Effect of Changes in Shoot Carbon-Exchange Rate on Soybean Root Nodule Activity

Abstract
The effect of short-and long-term changes in shoot C-exchange rate (CER) on soybean (G. max [L.] Merr. [inoculoted with Rhizobium japonicum]) root nodule activity was assessed to determine whether increases in photosynthate production produce a direct enhancement of symbiotic N2 fixation. Shoot CER, root plus nodule respiration and apparent N2 fixation (acetylene reduction) were measured on intact soybean plants grown at 700 .mu. einsteins/m/s, with constant root temperature and a 14/10-h light/dark cycle. There was no diurnal variation of root + nodule respiration or apparent N2 fixation in plants assayed weekly from 14 to 43 days after planting.
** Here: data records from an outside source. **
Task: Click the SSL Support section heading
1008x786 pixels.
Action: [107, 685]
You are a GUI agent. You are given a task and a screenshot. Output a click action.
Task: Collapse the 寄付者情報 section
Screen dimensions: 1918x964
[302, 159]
If plants remained in darkness following their normal dark period, a significant decline in apparent N2 fixation was measured within 4 h and decreasing C02 concentration from 320-90 .mu.C02 per l produced diurnal changes in root nodule activity. Increasing shoot CER by 87, 84 and 76% in 2-, 3- and 4-wk-old plants, respectively, by raising the CO2 concentration around the shoot from 320 to 1,000 .mu. CO2 per l, had no effect on root + nodule respiration or acetylene-reduction rates during the first 10 h of the increased CER treatment. When the CO2-enrichment treatment was extended in 3-wk-old plants, the only measured parameter that differed significantly after 3 days was shoot CER. After 5 days of continuous CO2 enrichment, root plus nodule respiration and acetylene reduction increased, but such changes reflected an increase in root nodule mass rather than greater specific root nodule activity. On a 24-h basis, the process of symbiotic N2 fixation in soybean plants grown under controlled environmental conditions functioned at maximum capacity and was not limited by shoot CER. Whether N2-fixation capacity was limited by photosynthate movement to root nodules or by saturation of metabolic processes in root nodules is not known.